**Work required**
In the listing, swap "[tab]" for "[button]" in the lines starting at the one containing "Allow all (370, 1363)" and ending at the one containing "[switch] (241, 1338)", and give back only those lines with everything else unchanged.

**Data supplied**
= = = =
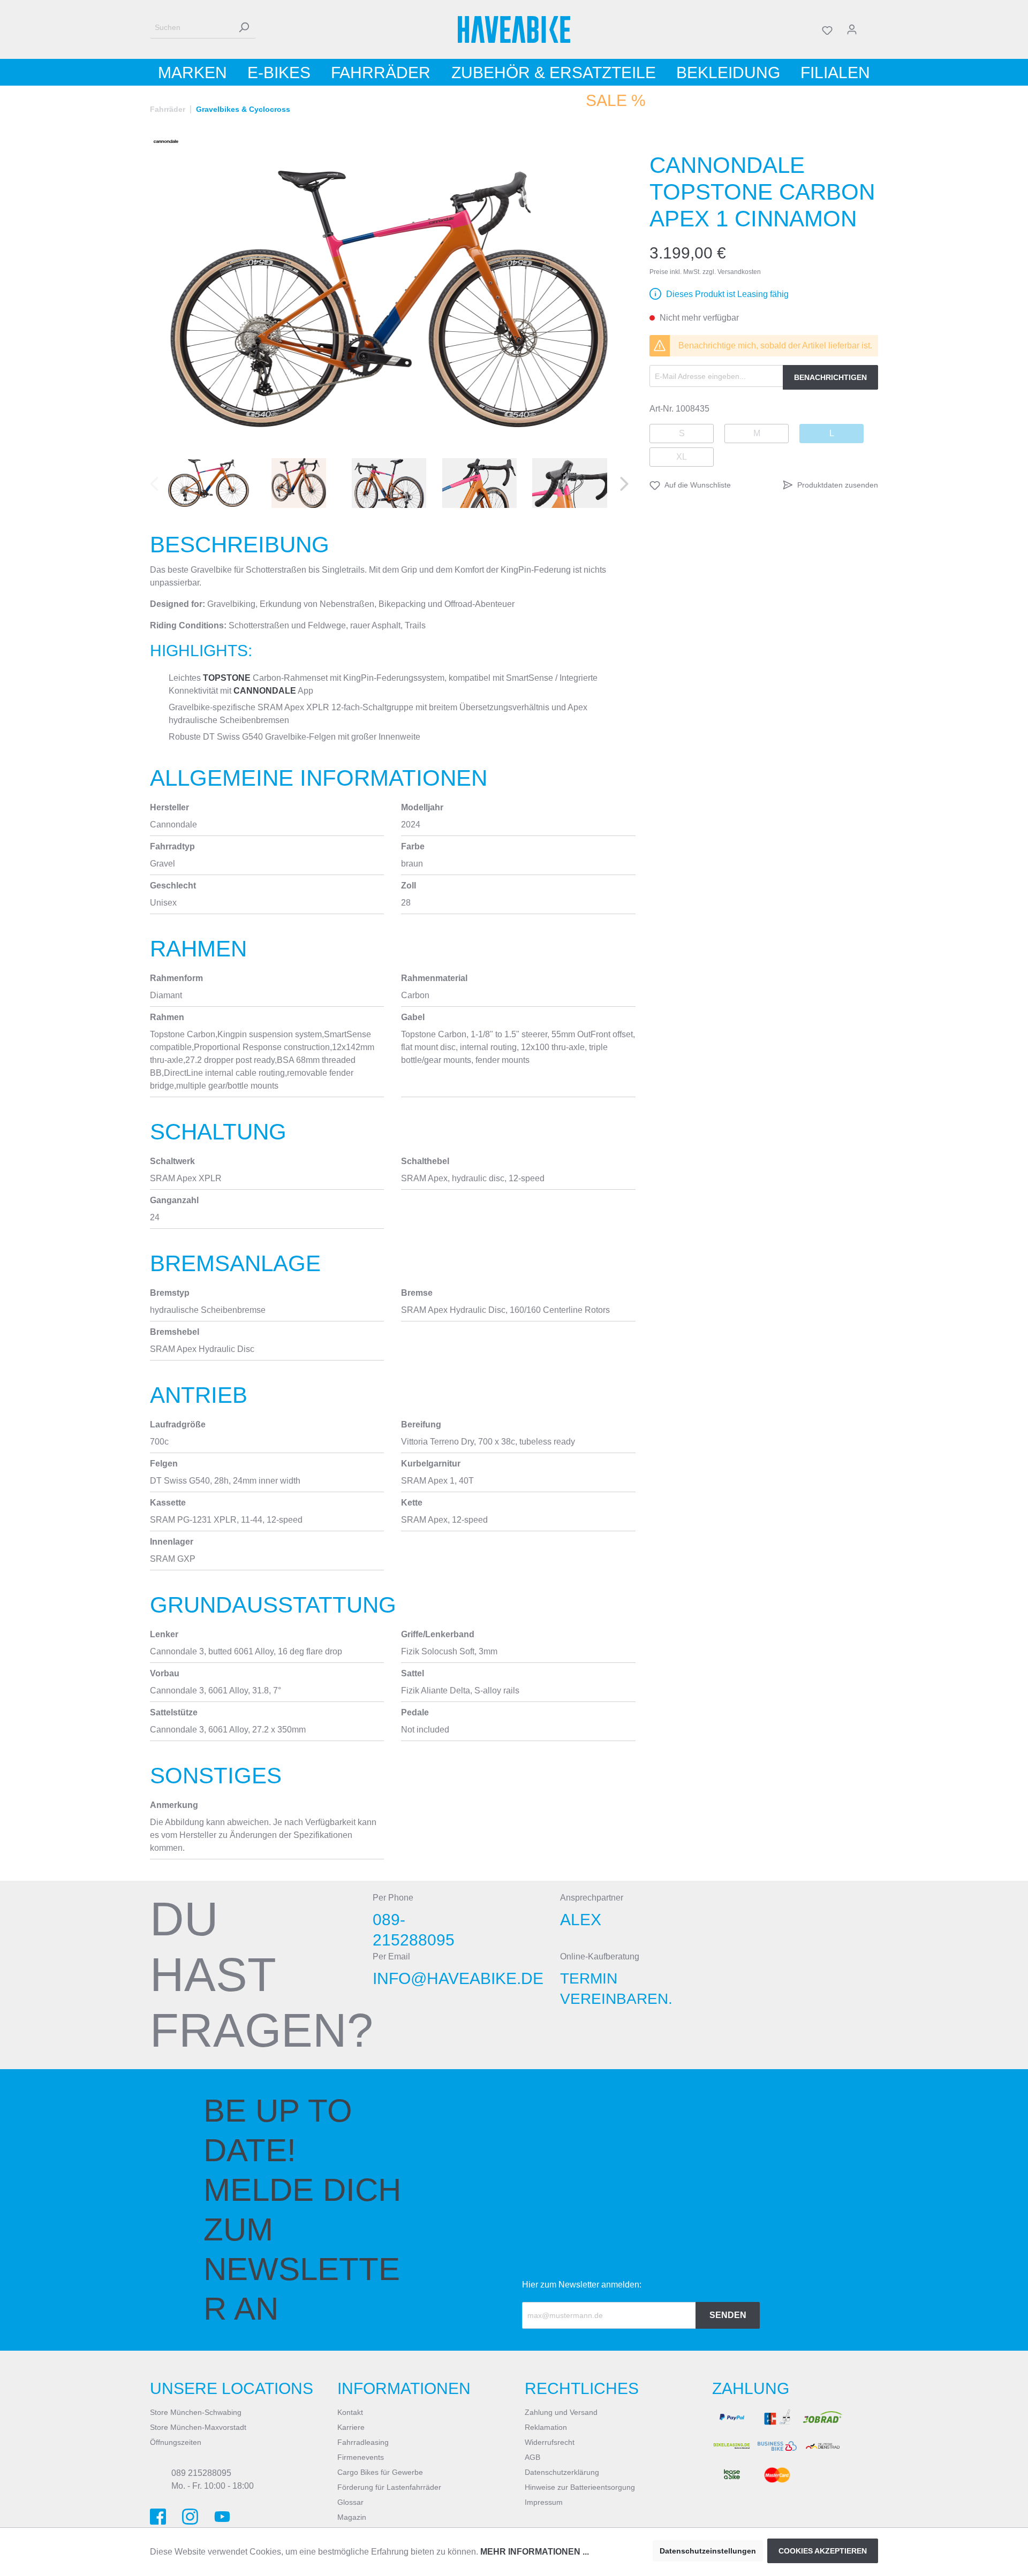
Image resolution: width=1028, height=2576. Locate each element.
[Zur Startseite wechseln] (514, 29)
= = = =
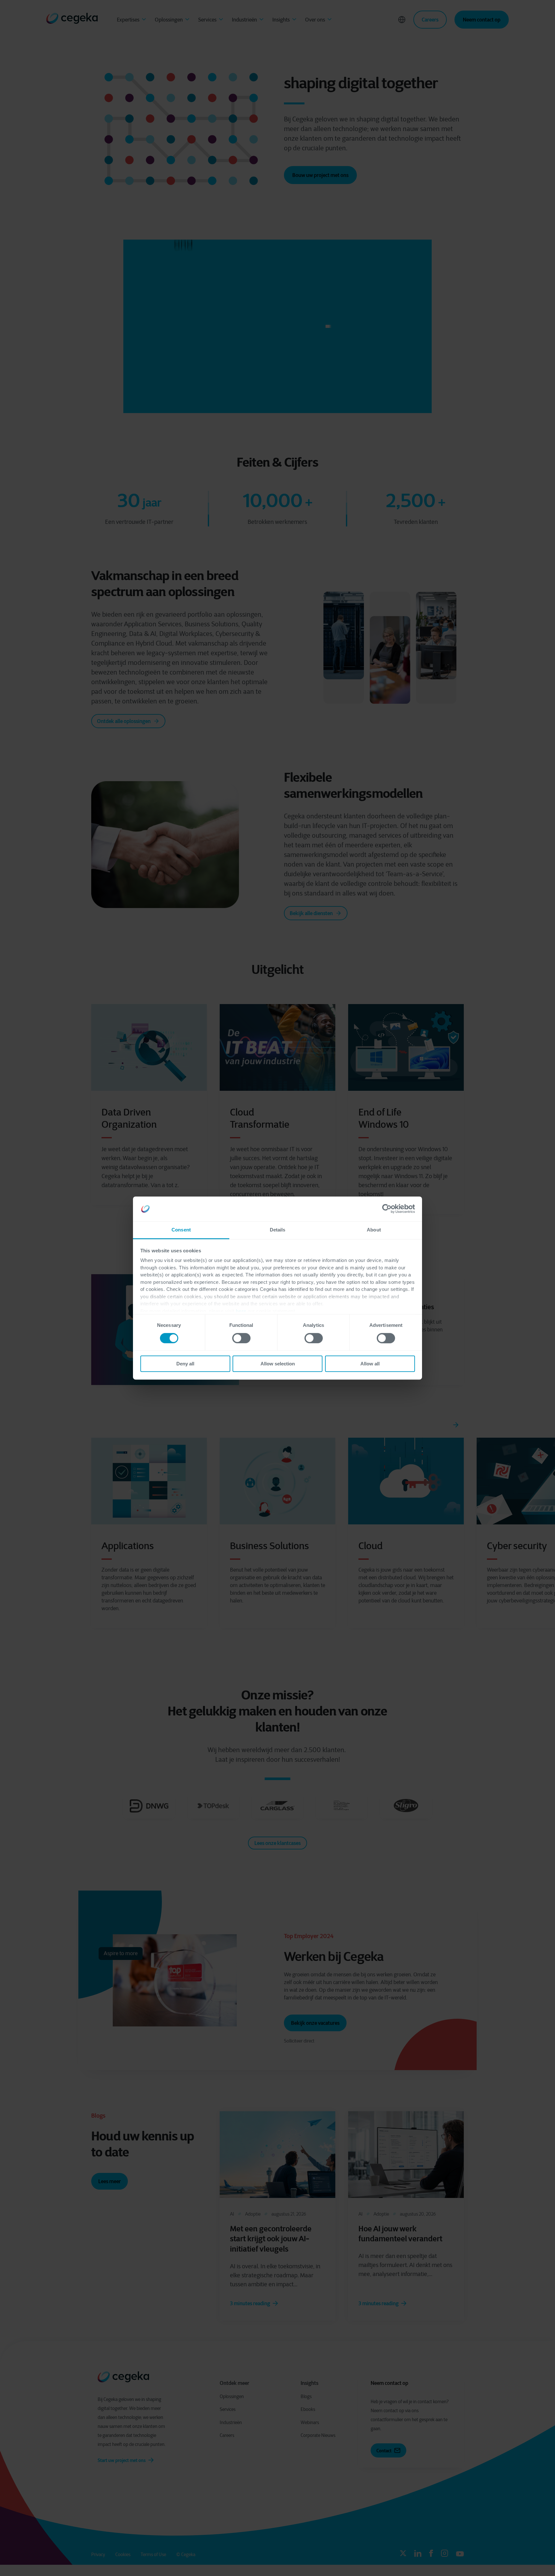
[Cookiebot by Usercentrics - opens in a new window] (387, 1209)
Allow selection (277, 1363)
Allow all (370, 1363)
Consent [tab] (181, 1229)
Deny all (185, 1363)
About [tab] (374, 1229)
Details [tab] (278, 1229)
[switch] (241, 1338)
= = = =
**Answer for this exercise**
Allow all (370, 1363)
Consent [button] (181, 1229)
Deny all (185, 1363)
About [button] (374, 1229)
Details [button] (278, 1229)
[switch] (241, 1338)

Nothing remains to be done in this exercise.